I tried my best to remain passive in the face of the comms icon of a man I hated, a man who’d tried very hard to kill me.

‘Sergeant Douglas,’ the man said. He sounded genuinely pleased to see me. His tones educated and cultured, pure upper class of a vintage old enough to remember a time when breeding actually mattered.

‘Go and fuck yourself. I’m not in the army any more. You and I have nothing to say to each other.’

‘Nonsense, Jakob, mutineer or not you’re still a reservist.’ Major George Rolleston said, smiling again. ‘We have a code eleven, you’ve been reactivated.’ I barely gave this a second’s thought. A code eleven. XI. Xenomorphic Infiltration.

‘A bullshit wild goose chase. Get someone else. Turn my program back on.’

‘Don’t be like that, Jakob. I recruited you especially. After all, who more than I knows your efficiency?’

‘Even if I agreed to be reactivated-’

‘Nobody’s giving you the choice, Sergeant,’ Rolleston interrupted smoothly, breaking the unwritten rule of special forces etiquette again and using my rank.

‘Even if I decide to be reactivated,’ I reiterated through the sub-vocalised equivalent of gritted teeth. ‘I won’t work with you, you piece of shit.’ Rolleston merely smiled.

‘But Jakob, both Josephine and I are looking forward to working with you again,’ Rolleston said, and there was the threat, I thought. Josephine Bran, Rolleston’s pet killer, Royal Marine sniper, SBS with Rolleston and then seconded to Special Operations Command, someone that the other operators feared. A pale, quiet, unassuming girl, a shy girl who enjoyed and excelled at killing far too much, they called her the Grey Lady. She was the perfect servant for men such as Rolleston.

‘You turned on your own men. You tried to dump them; they served you and then you tried to space them.’

‘Perfectly legal and as per my orders,’ Rolleston said and it was true: a vagary of interstellar and colonial law had meant that there was a loophole covering the wholesale murder of a government’s own troops. A loophole that had since been removed in the outcry that followed the British government’s attempt to alleviate the social problems caused by special forces vets.

‘You tried to kill me, you bastard!’ I spat at him, losing my temper. Suddenly the smile disappeared from the Major’s face.

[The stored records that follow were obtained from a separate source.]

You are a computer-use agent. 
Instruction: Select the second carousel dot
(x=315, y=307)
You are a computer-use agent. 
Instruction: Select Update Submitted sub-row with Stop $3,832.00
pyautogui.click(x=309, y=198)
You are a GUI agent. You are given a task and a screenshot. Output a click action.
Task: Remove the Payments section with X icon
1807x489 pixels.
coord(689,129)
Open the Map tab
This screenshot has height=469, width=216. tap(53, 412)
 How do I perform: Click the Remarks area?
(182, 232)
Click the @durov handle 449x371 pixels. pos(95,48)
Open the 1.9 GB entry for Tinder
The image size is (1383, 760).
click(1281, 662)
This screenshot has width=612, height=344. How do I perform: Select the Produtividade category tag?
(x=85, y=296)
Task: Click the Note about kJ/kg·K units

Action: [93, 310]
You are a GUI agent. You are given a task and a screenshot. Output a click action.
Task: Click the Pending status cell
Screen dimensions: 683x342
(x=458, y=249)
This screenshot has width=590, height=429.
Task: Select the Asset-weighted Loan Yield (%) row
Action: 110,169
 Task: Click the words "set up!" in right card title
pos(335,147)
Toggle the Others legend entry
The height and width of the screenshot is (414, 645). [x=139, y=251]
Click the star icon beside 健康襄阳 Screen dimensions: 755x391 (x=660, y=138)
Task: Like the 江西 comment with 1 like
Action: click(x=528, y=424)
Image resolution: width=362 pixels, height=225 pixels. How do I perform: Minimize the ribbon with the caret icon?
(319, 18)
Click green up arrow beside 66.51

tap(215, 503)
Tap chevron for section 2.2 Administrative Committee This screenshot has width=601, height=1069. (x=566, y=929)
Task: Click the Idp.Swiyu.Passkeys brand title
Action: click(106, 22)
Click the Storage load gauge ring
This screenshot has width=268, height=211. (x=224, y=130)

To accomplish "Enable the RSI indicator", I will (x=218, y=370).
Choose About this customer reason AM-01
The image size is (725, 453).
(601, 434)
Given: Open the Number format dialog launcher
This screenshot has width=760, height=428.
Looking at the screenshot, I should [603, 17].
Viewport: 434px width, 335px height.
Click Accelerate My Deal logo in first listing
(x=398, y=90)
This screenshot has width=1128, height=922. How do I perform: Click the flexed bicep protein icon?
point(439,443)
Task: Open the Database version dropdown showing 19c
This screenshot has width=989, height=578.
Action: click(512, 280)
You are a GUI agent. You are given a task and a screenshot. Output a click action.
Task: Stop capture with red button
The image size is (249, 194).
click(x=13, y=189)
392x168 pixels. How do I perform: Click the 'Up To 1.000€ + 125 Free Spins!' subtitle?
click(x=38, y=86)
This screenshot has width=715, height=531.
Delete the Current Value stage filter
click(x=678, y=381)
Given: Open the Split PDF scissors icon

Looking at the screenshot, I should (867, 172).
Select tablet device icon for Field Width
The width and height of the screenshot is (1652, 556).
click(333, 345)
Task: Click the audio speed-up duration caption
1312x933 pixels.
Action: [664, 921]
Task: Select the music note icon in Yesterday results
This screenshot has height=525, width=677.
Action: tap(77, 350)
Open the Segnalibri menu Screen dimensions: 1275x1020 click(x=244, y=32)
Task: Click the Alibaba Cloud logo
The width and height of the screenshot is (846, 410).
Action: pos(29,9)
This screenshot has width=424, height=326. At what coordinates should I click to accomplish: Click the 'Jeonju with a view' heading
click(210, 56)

‘And you led a mutiny, a court-martial offence for which you and that journalist should have been executed.’ Then the smile returned to Rolleston’s cold face. ‘That reminds me. Have you heard from Howard recently?’ Suddenly I was even more suspicious. My co-conspirator in the troopship mutiny that had saved our lives and the lives of other special forces and intelligence operators had disappeared shortly after Earth fall. All attempts to find the whereabouts of Mudge had turned up nothing. The last I’d heard from him he said he was trying to find Gregor MacDonald, another disappearance that Rolleston had been involved in.

‘What do you know?’ I demanded. Because Rolleston knew all right: he’d have done something to Mudge. He’d know what happened to Gregor, he knew it all, and he knew I knew. He’d string me along on hope to get me to do what he needed. His smile disappeared.

‘Let’s stop messing around, Sergeant.’ The door to the sense booth opened. ‘You have been reactivated. You are back on full pay, and if you track the XI and bring this matter to a successful conclusion I will award you a bonus sufficient to fund your addiction for a week.’ I stepped out of the booth and looked up and down the corridor, almost expecting to see Private Josephine Bran waiting for me, but the corridor was empty.